§ **Exercise aim**
Please rewrite the stretch of the lost-dog passage from "Now I wonder" through "for chipmunks anymore?", using "foraging trips" in place of "foraging routines".

§ **Source excerpt**
....................

When I was done with my lithoforaging, I rounded up Sally and called for Eleanor. "Elea-nor! Elea-nor!" Eleanor is not usually the sort of dog who is unresponsive to being called (unless she suspects a plan is afoot to trim her nails or wash off whatever unspeakable glurp she rolled in). But she wasn't coming. So eventually I ran some distance up the trail that leads (ultimately) to the Stick Trail network a mile or so away up a formidably steep hillside. I expected to maybe find her digging for a chipmunk or barking at the base of a tree at a bear or a fisher. Eleanor is not nearly as obsessed with such activities as Sally is, so it was all very strange. Sunset had happened and darkness comes quickly in the deep woods there at the base of a steep east-facing slope. I went back to the car and sat there, wondering if I should just go home. Eleanor could probably find her way; it's less than a mile up Dug Hill Road and on a couple extremely adventurous occasions we'd walked down to these woods from the Stick Trail.
As I sat there thinking these thoughts, a battered old American car rolled up beside me and a late middle-aged lady who seemed to be aging remarkably gracefully given her socioeconomic situation called out to me, "Did you lose a dog?" "Yeah," I said. "She's back at my house. I thought she was a stray so I fed her." "That house right there?" I asked. "Yeah."
The house in question is a sort of makeshift ranch-style dwelling crouching atop what appears to be a misplaced pile of gravel on the east side of the Road. It's the only house easily visible from Dug Hill Road between its intersection with Hurley Mountain Road and our house. (Most of the road frontage over that distance is part of the Catskill Park Forest Preserve, protected by the New York State Constitution as "forever wild.") All I know about the people in that house is that guys dressed in camouflage are frequently seen there during hunting season, and I've observed at least one vehicle with a Bush/Cheney bumpersticker pull into its driveway. My assumption has always been that the people living there are what in the south would be placed under the rubric I call "Redneckistani." But here was a woman doing what she thought was right, seeing my shiny overweight dog wandering through her yard, deciding she was a stray, and offering her food. She could have just as easily opened fire I suppose. In all fairness to her decisionmaking process, Eleanor wasn't wearing a collar.
Now I wonder if my foraging routines at the base of Dug Hill Road will forever be spoiled. If Eleanor thinks she can get some free food just by wandering up to that house, will she really have any interest in mining for chipmunks anymore?

....................

§ **Provided data**
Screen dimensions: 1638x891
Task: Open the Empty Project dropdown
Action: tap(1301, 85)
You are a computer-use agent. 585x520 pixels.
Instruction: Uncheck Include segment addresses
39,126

....................

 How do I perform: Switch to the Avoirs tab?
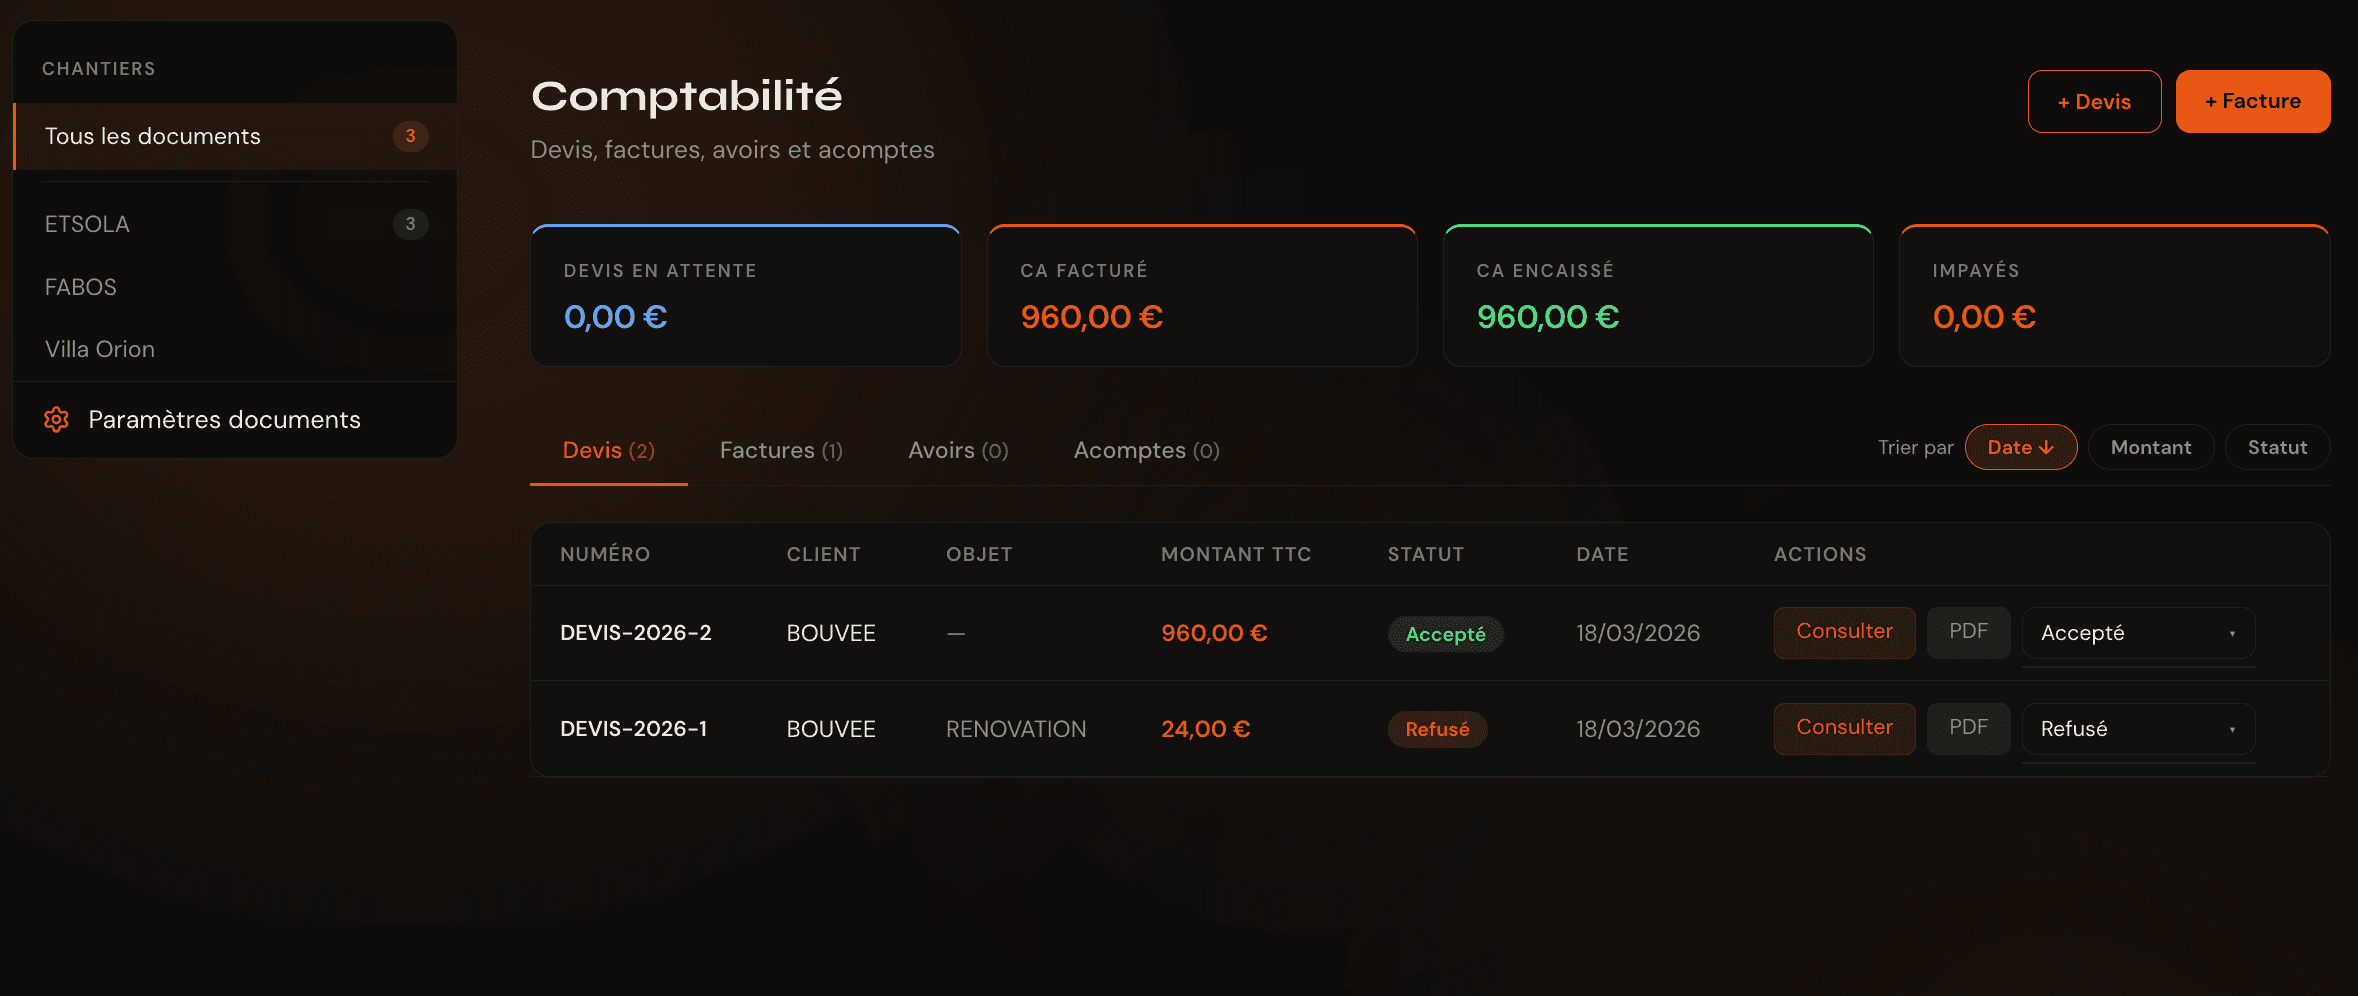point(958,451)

....................

§ **Output for this exercise**
Now I wonder if my foraging trips at the base of Dug Hill Road will forever be spoiled. If Eleanor thinks she can get some free food just by wandering up to that house, will she really have any interest in mining for chipmunks anymore?